Juntando os cacos no cosmos



“Pra viajar no cosmos não precisa de gasolina”, diria Nei Lisboa no título de uma de suas canções. Já pra viajar nas Cosmogonias é preciso muita bagagem de leitura. O livro de poemas de Otto Leopoldo Winck, lançado em 2018, não é para poucos. O poeta não facilita a vida do leitor. As referências intertextuais não sãos explícitas, com o risco de um desavisado achar que há plágio em quase todos os poemas. O próprio Nei Lisboa faz isso muito bem nos seus discos.

É assim, porém, que se faz boa literatura. É o que penso. E o que procuro quando leio. Ainda bem que o livro me achou, ou melhor, o autor, que mora em Curitiba, me encontrou (acho que depois de ler outra resenha minha) e me enviou seu rebento para que este leitor e plumitivo lesse e, quem sabe, investisse algumas poucas palavras sobre a leitura, para que talvez outro leitor seja apresentado ao livro e assim a roda segue. A nossa literatura acaba resistindo assim. Assim como com essa resenha alguém procure conhecer o Nei Lisboa, que também é escritor.

O meu problema é que, para escrever sobre um livro, preciso achar um fio de Ariadne que me retire do labirinto da leitura e me guie na escrita da resenha. Pode ser apenas uma palavra. Em Cosmogonias, me agarrei na palavra “cacos”, que se repete em alguns poemas. Se acaso me fizeste o favor de ler os Cacos e outros pedaços (o bom leitor deve entender que fiz uma referência intertextual agora), sabes que os “cacos” (sempre no plural) fazem parte do que escrevo. Jogar ao chão “os tais caquinhos” (como não tenho o talento do Otto, tenho que dizer que há outra intertextualidade aqui, se o leitor não percebeu) é o que faz o escritor. Cabe ao leitor juntá-los e colá-los.

Já no segundo poema do livro, “Ocidente”, o eu lírico afirma que seu verso é “cheio de ecos, / cacos / e tropeços.” Em “Aleph”, o eu lírico diz: “Mas minha voz / ─ já sem fôlego − / veio rouca, / quase um fio, / e reboa, / cheia de ecos, cacos e cacófatos.” Essa voz segue, em versos ora curtos ora longos, com entusiasmo (“Para quem tem um deus dentro de si, / tudo é risco.”), buscando a origem das coisas, em termos religiosos ou filosóficos (“Os deuses nascem da angústia. /Os deuses e este poema.”), mas também o fim (“O fim de tudo / é triste / como um fio partido / no labirinto.”).
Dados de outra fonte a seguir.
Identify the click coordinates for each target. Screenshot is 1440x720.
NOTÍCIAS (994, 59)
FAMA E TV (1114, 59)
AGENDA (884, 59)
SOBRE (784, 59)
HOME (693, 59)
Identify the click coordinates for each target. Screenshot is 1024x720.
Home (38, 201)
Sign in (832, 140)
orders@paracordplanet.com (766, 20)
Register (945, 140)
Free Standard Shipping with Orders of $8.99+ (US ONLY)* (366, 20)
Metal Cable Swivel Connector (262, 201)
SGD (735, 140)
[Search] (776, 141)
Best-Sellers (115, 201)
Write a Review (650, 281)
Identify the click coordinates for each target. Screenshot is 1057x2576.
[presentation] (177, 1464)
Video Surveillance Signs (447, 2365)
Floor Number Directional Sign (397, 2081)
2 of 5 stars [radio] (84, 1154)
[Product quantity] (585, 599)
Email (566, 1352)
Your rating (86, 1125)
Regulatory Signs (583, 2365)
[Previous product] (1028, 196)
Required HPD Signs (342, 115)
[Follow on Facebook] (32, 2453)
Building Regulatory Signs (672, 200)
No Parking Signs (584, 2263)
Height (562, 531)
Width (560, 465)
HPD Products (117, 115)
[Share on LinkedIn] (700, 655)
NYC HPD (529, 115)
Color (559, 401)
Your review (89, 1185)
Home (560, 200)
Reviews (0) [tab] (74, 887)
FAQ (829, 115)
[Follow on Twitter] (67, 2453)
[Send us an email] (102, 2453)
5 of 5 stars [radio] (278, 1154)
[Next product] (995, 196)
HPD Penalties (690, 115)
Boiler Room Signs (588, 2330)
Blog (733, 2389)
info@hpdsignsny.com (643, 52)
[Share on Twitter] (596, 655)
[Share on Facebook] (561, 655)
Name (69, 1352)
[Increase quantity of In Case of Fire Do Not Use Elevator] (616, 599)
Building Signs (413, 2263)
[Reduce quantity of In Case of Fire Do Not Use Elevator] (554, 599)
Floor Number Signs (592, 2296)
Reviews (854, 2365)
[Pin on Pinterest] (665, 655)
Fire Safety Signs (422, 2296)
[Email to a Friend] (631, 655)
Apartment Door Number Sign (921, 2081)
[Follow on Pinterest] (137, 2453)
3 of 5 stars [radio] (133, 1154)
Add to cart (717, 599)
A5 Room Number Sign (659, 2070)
São cacos esses, no sentido de fragmentos do cosmos, que conformam os poemas de Cosmogonias.

Trazendo mais uma vez Nei Lisboa para roda, ele canta “eu tô na luta armada / disfarçado de cantor”. Otto Leopoldo Winck está na luta armada, disfarçado de poeta, como se pode ler nesses versos: “cada palavra / é uma arma / branca”. E também nesses: “Tudo o que sou: / este corpo, esta mão, estes dedos / que empunham esta caneta / como uma arma, / uma bandeira.”

Como leitor, desejo que a arma do poeta nunca perca a munição.